An Arizona affiliate achieves a rare distinction in green building

 

 

The homeowners of this green Habitat house in Arizona benefit from an array of energy-saving features.

   


Habitat for Humanity Central Arizona completed the United States’ first LEED platinum-certified affordable house last October.

LEED stands for Leadership in Energy and Environmental Design and is a nationwide rating system that evaluates the energy efficiency and environmental impact of buildings using standardized criteria. Residential buildings earn points in categories such as water efficiency, energy efficiency and indoor environmental quality to achieve one of four rating levels (certified, silver, gold and platinum). Less than 200 platinum-level homes have been built and certified in the United States, and this Habitat house in Glendale, Ariz., is the first affordable house to achieve the designation.

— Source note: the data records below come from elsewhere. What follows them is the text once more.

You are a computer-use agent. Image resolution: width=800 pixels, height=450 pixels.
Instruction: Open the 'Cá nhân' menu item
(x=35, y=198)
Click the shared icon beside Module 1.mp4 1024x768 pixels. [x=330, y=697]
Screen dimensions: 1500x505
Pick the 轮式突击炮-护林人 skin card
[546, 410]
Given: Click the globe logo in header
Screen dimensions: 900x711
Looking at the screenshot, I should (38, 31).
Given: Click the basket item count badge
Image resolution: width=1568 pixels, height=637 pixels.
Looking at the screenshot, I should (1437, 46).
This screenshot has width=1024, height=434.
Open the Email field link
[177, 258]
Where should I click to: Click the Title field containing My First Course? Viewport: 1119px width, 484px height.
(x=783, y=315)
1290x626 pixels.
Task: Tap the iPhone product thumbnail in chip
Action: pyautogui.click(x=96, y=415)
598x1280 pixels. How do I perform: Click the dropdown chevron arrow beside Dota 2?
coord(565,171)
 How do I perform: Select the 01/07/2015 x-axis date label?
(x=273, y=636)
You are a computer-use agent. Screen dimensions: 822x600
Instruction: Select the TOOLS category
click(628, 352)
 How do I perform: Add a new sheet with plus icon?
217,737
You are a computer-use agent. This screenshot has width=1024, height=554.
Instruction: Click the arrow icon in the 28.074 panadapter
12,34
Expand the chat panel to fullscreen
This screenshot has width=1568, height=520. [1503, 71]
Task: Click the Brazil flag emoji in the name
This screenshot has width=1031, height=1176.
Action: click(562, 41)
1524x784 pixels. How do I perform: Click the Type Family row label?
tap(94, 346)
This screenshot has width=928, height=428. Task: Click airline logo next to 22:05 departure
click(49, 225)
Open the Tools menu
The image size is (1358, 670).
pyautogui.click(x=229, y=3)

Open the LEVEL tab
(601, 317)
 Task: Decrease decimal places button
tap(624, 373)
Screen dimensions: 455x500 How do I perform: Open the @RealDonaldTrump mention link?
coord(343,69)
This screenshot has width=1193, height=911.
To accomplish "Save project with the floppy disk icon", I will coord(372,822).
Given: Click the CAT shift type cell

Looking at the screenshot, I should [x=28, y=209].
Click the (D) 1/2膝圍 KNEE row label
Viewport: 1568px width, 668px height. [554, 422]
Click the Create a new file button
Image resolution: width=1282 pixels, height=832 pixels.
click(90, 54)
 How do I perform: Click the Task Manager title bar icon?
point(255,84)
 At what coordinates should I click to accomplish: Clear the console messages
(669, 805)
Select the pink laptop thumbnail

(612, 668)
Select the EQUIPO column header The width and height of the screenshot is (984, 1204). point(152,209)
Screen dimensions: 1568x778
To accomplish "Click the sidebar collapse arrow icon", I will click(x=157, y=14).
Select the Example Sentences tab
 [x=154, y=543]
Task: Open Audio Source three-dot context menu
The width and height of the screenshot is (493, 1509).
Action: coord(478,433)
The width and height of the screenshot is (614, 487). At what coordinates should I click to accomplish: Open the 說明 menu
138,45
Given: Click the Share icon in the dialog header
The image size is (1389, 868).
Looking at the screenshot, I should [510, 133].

The affiliate already had been building houses to Energy Star standards—a similar system of standards set by the U.S. Environmental Protection Agency and the Department of Energy—and was familiar with green building philosophies. When a house sponsor offered to pay for the cost of testing and certification, a team of landscape designers, affiliate construction staff and members of the Arizona chapter of the U.S. Green Building Council came together to plan the LEED build.

“It was just taking Energy Star one step further,” say James Ball, a site supervisor with Habitat Central Arizona. “For example, with the insulation package, we put R-38 in the ceiling instead of R-30. … Eighty percent of it is upfront—getting it all planned out, getting the documentation. Once it comes time to build, it’s just putting in place what you’ve already decided.”

The house features several energy-saving features:

  • Hardscape and gutter design that diverts 100 percent of rainfall to plants
  • Nontoxic or low-VOC (volatile organic compounds) paints and finishes
  • An exhaust fan in the garage hardwired to the garage door to minimize carbon monoxide buildup
  • An on-demand hot-water recirculation system to reduce the lag time between turning on the hot water faucet and feeling hot water come from the tap
  • High-efficiency HVAC system
  • Low-flow water fixtures, faucets and toilets.

Not only will the family living in the house benefit from the energy-saving features, but the volunteers who helped build it gained experience and information that could be used to make their own homes greener.

“It’s everyday homeowners helping with the building process, so they’re seeing first hand these green features being implemented,” Ball says.